Thirty years ago, American astronomer Carl Sagan described a photo of our planet as a blue dot: ‘That’s home. That’s us. On it everyone you love, everyone you know, everyone you ever heard of, every human being who ever was, lived out their lives.’ This quote ran through my head while I was reading Melanie Joosten’s excellent second novel, Gravity Well. Joosten uses the vastness of our solar system as a contrast to the lives of her protagonists: Lotte, an astronomer, and her best friend Eve. The story centres on these two independent women and how their lives are affected by relationships, parenting and genetics. Joosten has an uncanny ability to make the reader aware of trouble ahead: to make us feel the frayed nerves of her characters, their lost opportunities and heartbreaking quests for meaning. Her dexterity in holding back the crux of the story for maximum impact is quite remarkable; we saw this particular skill with her first novel, Berlin Syndrome.

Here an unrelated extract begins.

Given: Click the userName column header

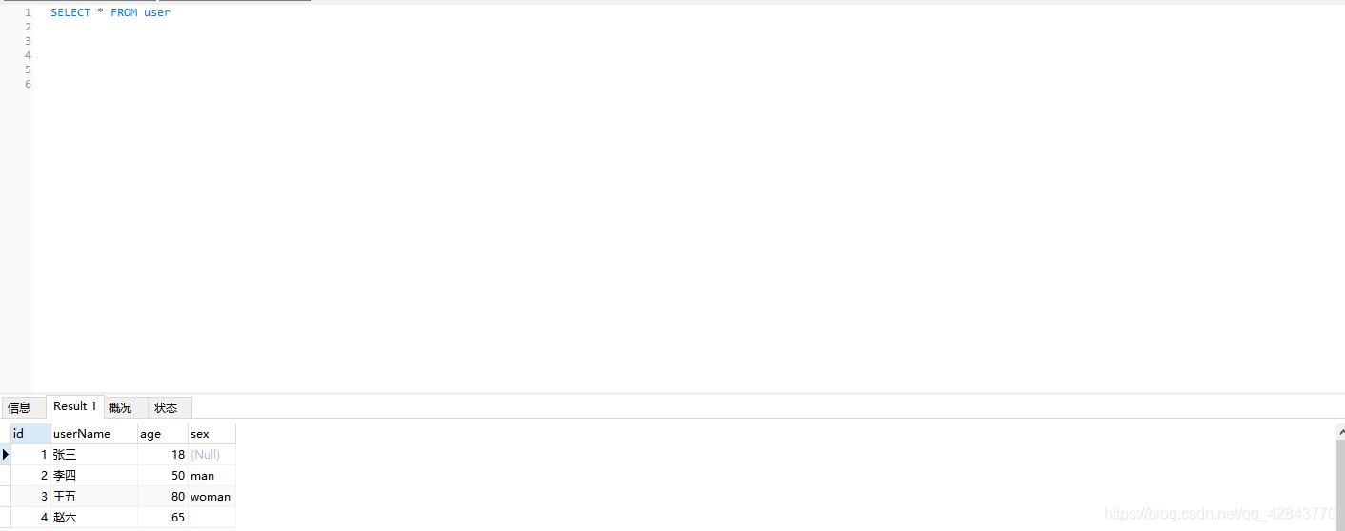Looking at the screenshot, I should [x=93, y=434].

I read this novel understanding there would be grief before all the pieces of the women’s lives fall into place, and I wept when it arrived. Joosten portrays the women’s friendship and their psychological pain with grace, marking her as a truly significant writer in Australia. Readers of Zoe Morrison, Eliza Henry-James and Stephanie Bishop will appreciate her capacity to make a small story feel like a universal truth.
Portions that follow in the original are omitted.